▶ **Required action**
Exact copies of the lines from the line containing "Passenger-supported apps (1680, 676)" through the last line of the entries below are the whole answer.

━━ Records provided ━━

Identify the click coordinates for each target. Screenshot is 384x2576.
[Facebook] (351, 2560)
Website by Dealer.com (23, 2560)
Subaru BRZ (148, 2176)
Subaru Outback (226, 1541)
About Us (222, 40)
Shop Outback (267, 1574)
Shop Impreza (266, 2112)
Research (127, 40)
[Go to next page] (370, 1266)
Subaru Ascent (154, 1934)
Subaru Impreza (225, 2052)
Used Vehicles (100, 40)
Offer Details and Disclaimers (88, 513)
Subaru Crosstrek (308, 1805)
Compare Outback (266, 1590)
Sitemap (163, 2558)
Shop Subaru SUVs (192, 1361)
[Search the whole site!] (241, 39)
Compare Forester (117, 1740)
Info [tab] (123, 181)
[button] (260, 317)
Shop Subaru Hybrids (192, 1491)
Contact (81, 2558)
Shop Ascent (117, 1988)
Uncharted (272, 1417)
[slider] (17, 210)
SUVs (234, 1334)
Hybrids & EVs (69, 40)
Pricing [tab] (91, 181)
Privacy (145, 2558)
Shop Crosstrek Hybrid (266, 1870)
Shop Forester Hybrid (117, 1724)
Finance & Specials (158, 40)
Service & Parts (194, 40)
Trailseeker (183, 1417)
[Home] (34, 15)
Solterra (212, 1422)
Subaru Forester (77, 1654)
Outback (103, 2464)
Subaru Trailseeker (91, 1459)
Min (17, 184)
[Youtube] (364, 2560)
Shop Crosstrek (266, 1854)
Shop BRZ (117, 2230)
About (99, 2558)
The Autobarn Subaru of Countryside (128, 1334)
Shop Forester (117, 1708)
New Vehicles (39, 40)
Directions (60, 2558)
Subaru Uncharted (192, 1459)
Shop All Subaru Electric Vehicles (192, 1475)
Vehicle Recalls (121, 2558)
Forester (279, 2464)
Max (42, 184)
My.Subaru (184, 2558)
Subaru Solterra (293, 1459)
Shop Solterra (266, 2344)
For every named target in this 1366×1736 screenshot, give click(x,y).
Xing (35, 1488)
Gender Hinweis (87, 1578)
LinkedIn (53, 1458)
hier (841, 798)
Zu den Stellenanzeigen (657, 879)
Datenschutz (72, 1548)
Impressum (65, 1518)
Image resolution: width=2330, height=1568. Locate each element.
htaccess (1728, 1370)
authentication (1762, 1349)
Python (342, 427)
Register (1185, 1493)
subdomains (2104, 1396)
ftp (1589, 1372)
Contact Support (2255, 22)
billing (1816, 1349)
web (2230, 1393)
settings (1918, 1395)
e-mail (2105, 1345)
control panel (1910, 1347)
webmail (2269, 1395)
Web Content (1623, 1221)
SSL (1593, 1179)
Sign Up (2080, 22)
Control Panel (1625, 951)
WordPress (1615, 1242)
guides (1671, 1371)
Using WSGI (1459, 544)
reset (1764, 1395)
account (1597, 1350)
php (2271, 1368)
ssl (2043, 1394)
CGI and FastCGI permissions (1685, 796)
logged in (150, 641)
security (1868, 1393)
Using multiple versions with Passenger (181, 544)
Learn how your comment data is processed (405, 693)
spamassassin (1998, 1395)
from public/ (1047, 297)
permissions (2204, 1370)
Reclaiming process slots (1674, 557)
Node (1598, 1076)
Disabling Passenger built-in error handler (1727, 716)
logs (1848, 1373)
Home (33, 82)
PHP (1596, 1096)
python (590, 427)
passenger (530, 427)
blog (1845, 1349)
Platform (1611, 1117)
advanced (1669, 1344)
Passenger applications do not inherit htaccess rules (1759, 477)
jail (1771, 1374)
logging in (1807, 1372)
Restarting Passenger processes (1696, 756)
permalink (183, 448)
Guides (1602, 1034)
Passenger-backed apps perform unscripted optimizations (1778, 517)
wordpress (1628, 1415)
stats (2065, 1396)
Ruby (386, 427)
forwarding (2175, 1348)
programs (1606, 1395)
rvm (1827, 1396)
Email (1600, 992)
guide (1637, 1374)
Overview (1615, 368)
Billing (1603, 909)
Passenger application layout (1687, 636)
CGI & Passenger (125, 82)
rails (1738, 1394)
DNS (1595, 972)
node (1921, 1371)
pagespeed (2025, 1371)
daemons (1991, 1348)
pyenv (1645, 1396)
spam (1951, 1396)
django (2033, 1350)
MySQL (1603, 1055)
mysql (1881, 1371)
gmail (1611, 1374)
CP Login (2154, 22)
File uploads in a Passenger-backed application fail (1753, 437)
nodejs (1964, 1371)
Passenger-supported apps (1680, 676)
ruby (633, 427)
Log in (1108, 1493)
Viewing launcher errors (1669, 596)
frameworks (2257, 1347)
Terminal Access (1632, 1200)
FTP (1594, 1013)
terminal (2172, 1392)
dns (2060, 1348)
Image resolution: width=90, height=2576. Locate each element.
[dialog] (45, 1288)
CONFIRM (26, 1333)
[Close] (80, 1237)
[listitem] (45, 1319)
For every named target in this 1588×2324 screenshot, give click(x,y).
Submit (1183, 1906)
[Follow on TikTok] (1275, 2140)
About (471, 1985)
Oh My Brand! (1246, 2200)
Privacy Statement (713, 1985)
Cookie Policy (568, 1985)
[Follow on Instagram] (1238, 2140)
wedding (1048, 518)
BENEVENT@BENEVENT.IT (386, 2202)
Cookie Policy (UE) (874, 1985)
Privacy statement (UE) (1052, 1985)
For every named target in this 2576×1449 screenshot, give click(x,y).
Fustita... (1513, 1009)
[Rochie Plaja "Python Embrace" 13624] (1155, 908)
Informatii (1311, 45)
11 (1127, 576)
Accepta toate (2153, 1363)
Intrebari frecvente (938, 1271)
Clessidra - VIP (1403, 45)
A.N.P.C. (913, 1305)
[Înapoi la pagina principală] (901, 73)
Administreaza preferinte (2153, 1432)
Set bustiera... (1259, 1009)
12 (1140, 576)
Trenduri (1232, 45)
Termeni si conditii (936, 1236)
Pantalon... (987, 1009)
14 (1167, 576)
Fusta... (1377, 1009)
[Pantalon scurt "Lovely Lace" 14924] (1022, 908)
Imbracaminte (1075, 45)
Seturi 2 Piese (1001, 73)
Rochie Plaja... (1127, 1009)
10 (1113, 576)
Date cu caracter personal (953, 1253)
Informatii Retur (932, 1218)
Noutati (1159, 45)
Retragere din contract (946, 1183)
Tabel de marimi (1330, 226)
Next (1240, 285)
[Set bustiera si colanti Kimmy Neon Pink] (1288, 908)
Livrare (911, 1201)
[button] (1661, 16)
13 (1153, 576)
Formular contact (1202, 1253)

━━━

▶ **Written solution**
Passenger-supported apps (1680, 676)
ruby (633, 427)
Log in (1108, 1493)
Viewing launcher errors (1669, 596)
frameworks (2257, 1347)
Terminal Access (1632, 1200)
FTP (1594, 1013)
terminal (2172, 1392)
dns (2060, 1348)
Image resolution: width=90, height=2576. Locate each element.
[dialog] (45, 1288)
CONFIRM (26, 1333)
[Close] (80, 1237)
[listitem] (45, 1319)
For every named target in this 1588×2324 screenshot, give click(x,y).
Submit (1183, 1906)
[Follow on TikTok] (1275, 2140)
About (471, 1985)
Oh My Brand! (1246, 2200)
Privacy Statement (713, 1985)
Cookie Policy (568, 1985)
[Follow on Instagram] (1238, 2140)
wedding (1048, 518)
BENEVENT@BENEVENT.IT (386, 2202)
Cookie Policy (UE) (874, 1985)
Privacy statement (UE) (1052, 1985)
For every named target in this 2576×1449 screenshot, give click(x,y).
Fustita... (1513, 1009)
[Rochie Plaja "Python Embrace" 13624] (1155, 908)
Informatii (1311, 45)
11 (1127, 576)
Accepta toate (2153, 1363)
Intrebari frecvente (938, 1271)
Clessidra - VIP (1403, 45)
A.N.P.C. (913, 1305)
[Înapoi la pagina principală] (901, 73)
Administreaza preferinte (2153, 1432)
Set bustiera... (1259, 1009)
12 (1140, 576)
Trenduri (1232, 45)
Termeni si conditii (936, 1236)
Pantalon... (987, 1009)
14 (1167, 576)
Fusta... (1377, 1009)
[Pantalon scurt "Lovely Lace" 14924] (1022, 908)
Imbracaminte (1075, 45)
Seturi 2 Piese (1001, 73)
Rochie Plaja... (1127, 1009)
10 (1113, 576)
Date cu caracter personal (953, 1253)
Informatii Retur (932, 1218)
Noutati (1159, 45)
Retragere din contract (946, 1183)
Tabel de marimi (1330, 226)
Next (1240, 285)
[Set bustiera si colanti Kimmy Neon Pink] (1288, 908)
Livrare (911, 1201)
[button] (1661, 16)
13 (1153, 576)
Formular contact (1202, 1253)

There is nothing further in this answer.